Question 3.5.2: Determine the inductance of the actuator shown in Fig. 3.29....

We follow the same analysis as in the previous example. First, apply Eq. (3.138) to a path around the actuator circuit (dotted line) assuming that H is parallel to the path. This gives

Eq. (3.138): \oint_{c}H· dl = I_{tot},

\oint_{c} H · dl = ni

or

H_{c}l_{c} + 2H_{g} x = ni.        (3.166)

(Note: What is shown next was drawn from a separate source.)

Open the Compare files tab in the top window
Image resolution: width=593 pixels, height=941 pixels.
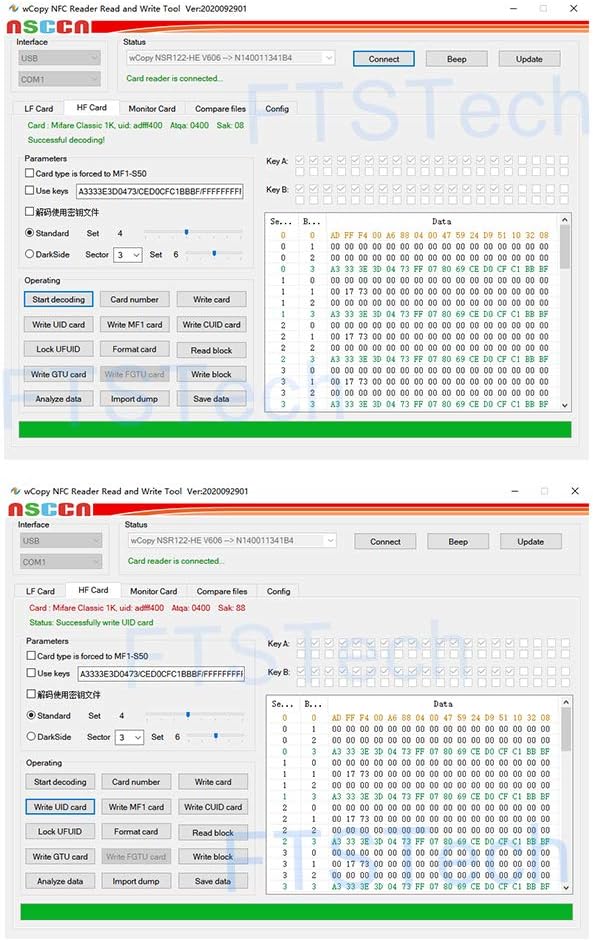coord(220,109)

Next, apply Eq. (3.139) at the core-gap interface assuming that Φ_{c} = Φ_{g},

Eq. (3.139): \oint_{s} B· ds = 0.

B_{c}A_{c} = B_{g} A_{g}    (no fringing flux at gap),    (3.167)

Substitute Eq. (3.167) into Eq. (3.166) with B_{c} = μH_{c} and B_{g} = μ_{o}H_{g}, and obtain

B_{g} = \frac{ni}{(A_{g}/A_{c})(l_{c} /μ)+ (2x/μ_{o})}

= \frac{μ_{o} ni}{(A_{g}/A_{c})(μ_{o}/μ) l_{c} + 2x}.

The flux through the circuit is Φ = B_{g}A_{g} . Therefore,

Φ  = \frac{μ_{o} ni A_{g}}{(A_{g}/A_{c})(μ_{o}/μ) l_{c} + 2x}.

We are interested in the inductance of the coil. This can be determined from the flux linkage ∧. Because the flux Φ passes through each turn of the coil, the flux linkage is ∧ = nΦ The inductance follows from Eq. (3.78), and is given by

Eq. (3.78): L = \frac{∧}{I}

L = \frac{∧}{i}

= \frac{μ_{o} n^{2} A_{g}}{(A_{g}/A_{c})(μ_{o}/μ)l_{c} + 2x}.           (3.169)

Notice that the inductance in a function of the gap spacing x, L = L(x). Because  μ_{o}/μ << 1, we can estimate the inductance using

L(x) ≈ \frac{μ_{o} n^{2} A_{g}}{2x}